This project uses poetry for dependency management. Install the required packages by running:

poetry install

3. Train Your Model

The train.py script is designed to train the anomaly detection models. It requires specifying the dataset path and the backbone network. Ensure your dataset is accessible (e.g., at D:/01-DATA/bottle or a similar path on your system).

python src/train.py --dataset_path "path/to/your/dataset" --backbone resnet18

Key Parameters for train.py:

--dataset_path: (Required) Path to the dataset folder containing train/good images (e.g., D:/01-DATA/bottle).
--backbone: (Optional) Backbone network for feature extraction. Choose between resnet18 (default) or wide_resnet50.
--model_data_path: (Optional) Directory to save model distributions and ONNX file (default: ./distributions/).
--output_model: (Optional) Output folder for model export (default: model_output).
--batch_size: (Optional) Batch size for training and inference (default: 2).
--layer_indices: (Optional) List of layer indices to extract features from (default: [0]).
--feat_dim: (Optional) Number of random feature dimensions to keep (default: 50).
--mlflow_tracking_uri: (Optional) MLflow tracking URI (default: file:./mlruns).
--mlflow_experiment_name: (Optional) MLflow experiment name (default: padim_anomaly_detection).
--run_name: (Optional) MLflow run name. If not provided, it will be auto-generated.
--registered_model_name: (Optional) Name for the registered model in MLflow Model Registry (default: PadimONNX).
--test_dataset_path: (Optional) Path to test dataset for evaluation. If not provided, it will use dataset_path.
--evaluate_model: (Flag) Include this flag to evaluate the model after training.

4. Run FastAPI Inference Server

To run the FastAPI application locally:

uvicorn src/fastapi_app:app --reload --host 0.0.0.0 --port 8080

This will start the FastAPI server, typically accessible at http://localhost:8080.

5. Run Streamlit Application

To connect the Streamlit frontend with your running FastAPI backend:

streamlit run src/streamlit_app.py --server.port 8501 --server.enableCORS true --server.enableXsrfProtection false

Access the Streamlit application in your browser, usually at http://localhost:8501.

6. Test `score.py`

The score.py file is critical for model inference within Azure ML deployments. It's essential to test its functionality thoroughly before deployment.

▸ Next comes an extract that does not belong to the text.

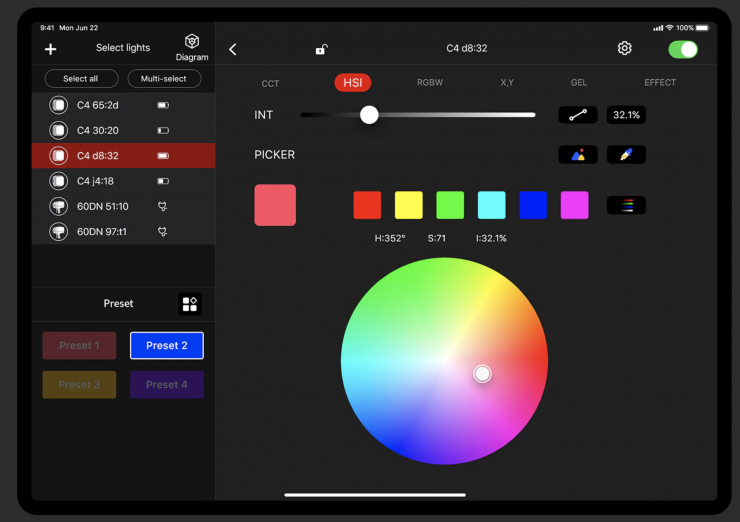Tap the plus icon to add lights

[x=51, y=49]
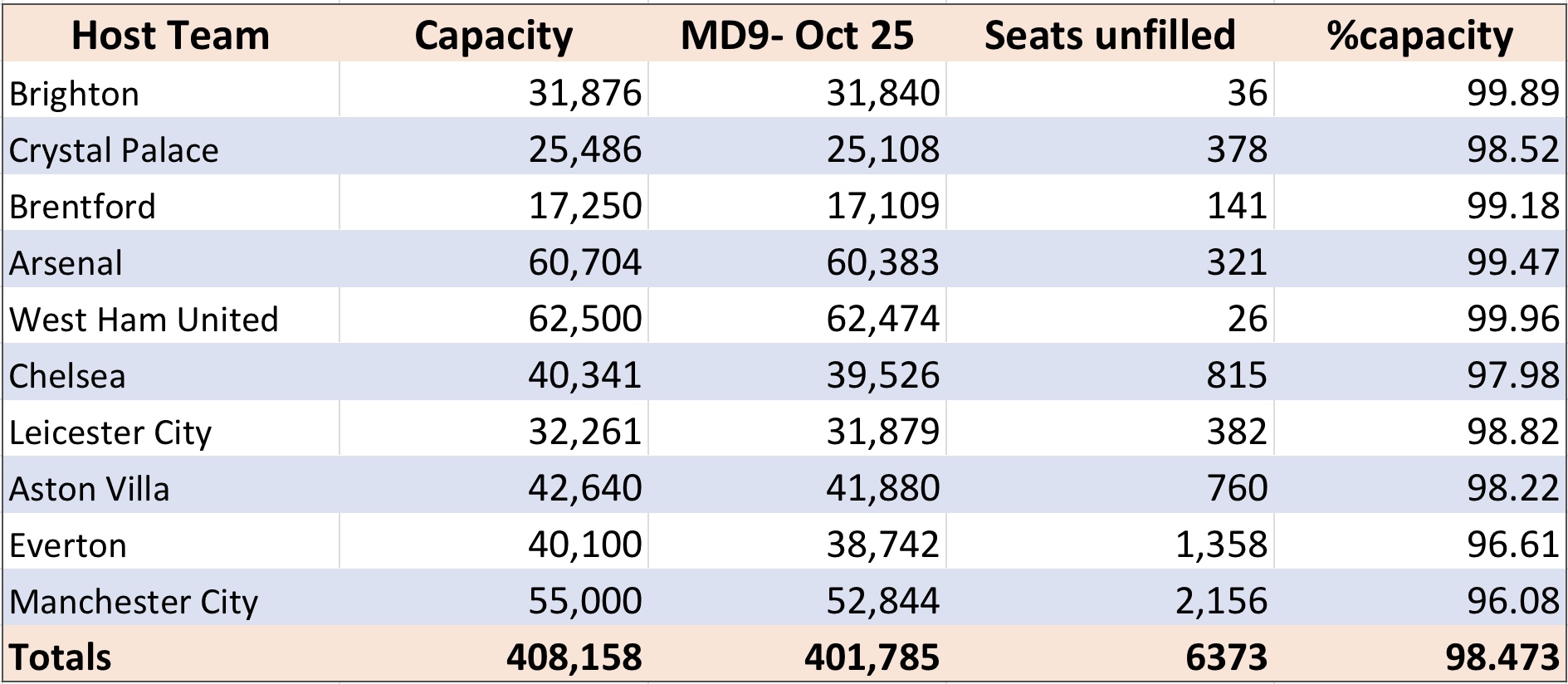The image size is (1568, 684).
Task: Click the %capacity column header
Action: [1419, 35]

To run the unit tests for score.py (assuming test_padim.py is an example of such a test, located in tests/):

pytest tests/test_padim.py

Note: Ensure all necessary dependencies are installed before running tests.

7. Build and Tag Docker Image

To containerize your FastAPI application, build the Docker image:

docker build -f docker/Dockerfile.np -t fastapi-anomavision:latest .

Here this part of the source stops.